Tem um outro detalhe sobre as bainhas dos saxes. Justamente por conta de tudo isso, você não precisava de uma bainha de kydex ou PVC de saque rápido. Uma vez o A. Pessoa do Haglaz comentou sobre a bainha manter o gume pra cima na grande maioria dos saxes e achava isso estranho. O sax nunca foi uma arma de saque rápido. A bainha serve pro transporte, mas se você precisar sacar o sax numa batalha aberta, você morria porque tinham armas muito mais apropriadas pra isso. E se você pretendesse entrar numa batalha onde uma faca de 40cm precisasse ser usada além de uma espada, machado ou lança, você já entraria com ela desembainhada.

Bom, aí alguém me pergunta sobre os manuais de esgrima da Renascença.

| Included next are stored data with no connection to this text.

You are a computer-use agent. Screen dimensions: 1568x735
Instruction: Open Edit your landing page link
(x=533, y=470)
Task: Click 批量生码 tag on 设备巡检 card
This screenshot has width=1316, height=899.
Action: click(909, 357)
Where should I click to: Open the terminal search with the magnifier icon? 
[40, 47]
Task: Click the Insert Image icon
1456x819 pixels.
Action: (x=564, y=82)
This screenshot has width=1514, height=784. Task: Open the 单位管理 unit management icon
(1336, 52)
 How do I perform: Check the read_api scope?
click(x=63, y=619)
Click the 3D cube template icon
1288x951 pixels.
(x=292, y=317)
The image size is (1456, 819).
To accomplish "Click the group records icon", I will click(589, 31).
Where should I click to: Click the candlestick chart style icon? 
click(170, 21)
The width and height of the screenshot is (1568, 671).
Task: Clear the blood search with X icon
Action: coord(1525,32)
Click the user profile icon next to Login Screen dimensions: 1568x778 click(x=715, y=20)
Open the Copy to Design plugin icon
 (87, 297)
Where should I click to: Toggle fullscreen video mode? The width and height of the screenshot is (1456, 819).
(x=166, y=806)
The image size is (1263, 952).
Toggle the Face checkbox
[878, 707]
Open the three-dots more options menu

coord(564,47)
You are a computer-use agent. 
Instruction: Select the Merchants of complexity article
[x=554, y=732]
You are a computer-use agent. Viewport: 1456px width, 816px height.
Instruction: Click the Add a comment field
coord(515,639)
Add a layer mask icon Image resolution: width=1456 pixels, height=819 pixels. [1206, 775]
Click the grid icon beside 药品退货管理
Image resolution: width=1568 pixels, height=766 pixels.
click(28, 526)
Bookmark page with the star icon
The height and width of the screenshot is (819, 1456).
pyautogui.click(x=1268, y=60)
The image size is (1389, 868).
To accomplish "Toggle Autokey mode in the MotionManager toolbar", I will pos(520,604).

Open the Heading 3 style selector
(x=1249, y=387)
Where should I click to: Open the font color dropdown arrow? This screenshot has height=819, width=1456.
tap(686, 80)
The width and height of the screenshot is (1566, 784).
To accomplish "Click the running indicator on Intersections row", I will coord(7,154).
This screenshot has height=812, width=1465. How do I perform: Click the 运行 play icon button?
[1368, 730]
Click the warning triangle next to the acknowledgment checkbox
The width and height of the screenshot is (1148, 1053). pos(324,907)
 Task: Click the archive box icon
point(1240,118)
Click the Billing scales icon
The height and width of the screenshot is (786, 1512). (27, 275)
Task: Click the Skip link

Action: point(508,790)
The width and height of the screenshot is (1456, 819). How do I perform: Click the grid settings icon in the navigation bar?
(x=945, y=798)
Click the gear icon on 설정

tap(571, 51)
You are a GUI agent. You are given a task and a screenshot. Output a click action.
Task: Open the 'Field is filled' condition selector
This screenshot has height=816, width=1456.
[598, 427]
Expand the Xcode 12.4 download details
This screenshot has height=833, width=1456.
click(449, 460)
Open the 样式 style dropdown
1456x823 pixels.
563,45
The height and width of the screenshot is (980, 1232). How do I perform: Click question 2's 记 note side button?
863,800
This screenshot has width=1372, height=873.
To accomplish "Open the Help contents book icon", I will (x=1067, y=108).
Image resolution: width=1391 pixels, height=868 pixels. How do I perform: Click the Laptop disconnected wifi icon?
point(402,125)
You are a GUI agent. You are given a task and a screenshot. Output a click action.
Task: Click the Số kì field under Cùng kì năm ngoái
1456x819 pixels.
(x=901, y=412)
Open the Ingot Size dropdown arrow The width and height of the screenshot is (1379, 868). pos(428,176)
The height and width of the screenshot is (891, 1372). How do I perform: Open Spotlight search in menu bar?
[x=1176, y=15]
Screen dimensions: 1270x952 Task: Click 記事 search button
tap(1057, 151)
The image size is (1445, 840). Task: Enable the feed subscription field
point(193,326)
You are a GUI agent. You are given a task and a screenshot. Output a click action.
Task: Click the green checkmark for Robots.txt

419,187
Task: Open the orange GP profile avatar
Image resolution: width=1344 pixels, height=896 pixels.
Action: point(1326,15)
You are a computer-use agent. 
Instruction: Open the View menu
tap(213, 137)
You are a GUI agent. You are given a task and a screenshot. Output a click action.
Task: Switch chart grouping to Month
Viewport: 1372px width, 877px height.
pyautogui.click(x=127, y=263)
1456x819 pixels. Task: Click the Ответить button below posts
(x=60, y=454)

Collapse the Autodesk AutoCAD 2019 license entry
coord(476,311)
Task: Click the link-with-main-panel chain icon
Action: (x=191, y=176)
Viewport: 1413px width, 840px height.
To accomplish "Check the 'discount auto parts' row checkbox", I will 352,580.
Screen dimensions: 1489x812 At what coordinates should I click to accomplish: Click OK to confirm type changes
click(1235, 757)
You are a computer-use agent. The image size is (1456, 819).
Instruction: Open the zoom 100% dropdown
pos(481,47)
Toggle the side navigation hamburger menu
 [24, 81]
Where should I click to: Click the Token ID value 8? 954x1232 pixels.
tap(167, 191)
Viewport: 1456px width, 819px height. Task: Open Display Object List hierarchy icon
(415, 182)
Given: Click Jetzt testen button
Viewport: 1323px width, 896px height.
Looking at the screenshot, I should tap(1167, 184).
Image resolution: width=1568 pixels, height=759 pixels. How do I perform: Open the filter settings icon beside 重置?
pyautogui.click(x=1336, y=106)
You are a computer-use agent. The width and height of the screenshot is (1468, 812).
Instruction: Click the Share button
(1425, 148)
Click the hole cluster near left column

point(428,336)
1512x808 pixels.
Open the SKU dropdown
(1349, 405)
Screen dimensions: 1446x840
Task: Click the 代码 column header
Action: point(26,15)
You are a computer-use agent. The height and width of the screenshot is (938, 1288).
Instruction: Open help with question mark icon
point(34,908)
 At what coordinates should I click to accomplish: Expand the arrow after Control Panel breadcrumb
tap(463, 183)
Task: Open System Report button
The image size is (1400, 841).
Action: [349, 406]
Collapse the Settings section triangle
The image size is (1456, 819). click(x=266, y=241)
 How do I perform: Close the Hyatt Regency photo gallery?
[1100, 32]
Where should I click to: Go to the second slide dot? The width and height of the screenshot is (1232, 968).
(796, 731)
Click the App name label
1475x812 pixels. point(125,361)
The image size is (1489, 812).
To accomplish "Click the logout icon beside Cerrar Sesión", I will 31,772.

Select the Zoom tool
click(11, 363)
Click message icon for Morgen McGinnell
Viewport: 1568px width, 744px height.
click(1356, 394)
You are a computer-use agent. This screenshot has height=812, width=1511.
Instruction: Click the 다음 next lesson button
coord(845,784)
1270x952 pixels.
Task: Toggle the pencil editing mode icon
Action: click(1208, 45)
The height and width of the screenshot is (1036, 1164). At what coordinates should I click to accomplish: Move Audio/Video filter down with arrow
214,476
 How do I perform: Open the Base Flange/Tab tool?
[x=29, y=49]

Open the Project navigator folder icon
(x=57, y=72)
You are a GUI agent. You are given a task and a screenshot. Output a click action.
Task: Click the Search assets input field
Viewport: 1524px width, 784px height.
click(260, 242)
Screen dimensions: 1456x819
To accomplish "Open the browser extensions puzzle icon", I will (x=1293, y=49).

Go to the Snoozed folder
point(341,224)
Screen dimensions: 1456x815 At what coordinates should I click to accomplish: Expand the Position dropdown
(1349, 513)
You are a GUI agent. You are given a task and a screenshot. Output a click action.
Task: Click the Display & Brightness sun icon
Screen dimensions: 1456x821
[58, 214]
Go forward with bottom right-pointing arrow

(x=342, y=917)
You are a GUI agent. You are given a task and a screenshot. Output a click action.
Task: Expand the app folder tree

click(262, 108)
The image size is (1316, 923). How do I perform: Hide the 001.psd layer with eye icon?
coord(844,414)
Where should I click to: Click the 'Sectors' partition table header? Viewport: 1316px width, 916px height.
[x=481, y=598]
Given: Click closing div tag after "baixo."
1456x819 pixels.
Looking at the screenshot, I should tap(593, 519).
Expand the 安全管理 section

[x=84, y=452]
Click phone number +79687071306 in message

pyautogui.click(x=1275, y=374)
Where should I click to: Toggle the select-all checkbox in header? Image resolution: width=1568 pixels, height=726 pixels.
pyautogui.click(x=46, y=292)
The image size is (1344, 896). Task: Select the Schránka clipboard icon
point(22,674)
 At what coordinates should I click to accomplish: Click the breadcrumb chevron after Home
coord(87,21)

Primeiramente eles são da Renascença, quando havia cidades propriamente ditas. Depois eles mostram duelos, que era uma prática comum pra disputas legais. Era como ter um bom advogado, mas ele cortava. Terceiro que eram adagas na maioria das vezes e elas funcionam de uma forma bem diferente do que um sax. Quarto que ambos usam as mesmas armas. E quinto, não esperava que pessoas andassem por aí usando lanças ou rastelos como bastões de caminhada.

Além disso, o mais próximo de um sax seria um dussack/tessak, não uma adaga e mesmo assim, as situações acima mencionadas são as mesmas.

"Então quer dizer que não se usava uma faca enorme como arma?" Bom, eu já disse que se usava e muito e em muitas situações, mas o ponto desse texto é excluir das nossas cabeças os sistemas de combate com facas. Que não cabiam no contexto deles, com escudos, lanças, machados e outras coisas do gênero. Seria o mesmo que você se defender com um estilete gasto com vários gominhos já arrancados. É possível, é funcional, mas é tão variável e não padronizado que você tem que improvisar, porque um sistema estabelecido vai deixar mais buracos do que ele consegue tapar.

Então, parem de dizer que os vikings lutavam com facas como membros de forças especiais, porque eles não faziam isso. E o treino de artes marciais modernas no reenactment é anacrônico.

Mas não estou dizendo que é errado e que tem que parar de fazer, pode ser uma coisa divertida, lúdica, pode ser uma atividade física, você pode treinar com seu grupo pretendendo usar aquilo pro dia a dia (afinal, mesmo sem usar numa luta de recriação, você pode usar na vida aqui fora). Mas não pode é dizer que vikings lutavam Kali Silat e nem acreditar que eles tinham sistemas padronizados de ensino de artes marciais. Isso é bobagem, ingenuidade ou agir de má fé.

Enfim, espero que entendam os pontos aqui expostos.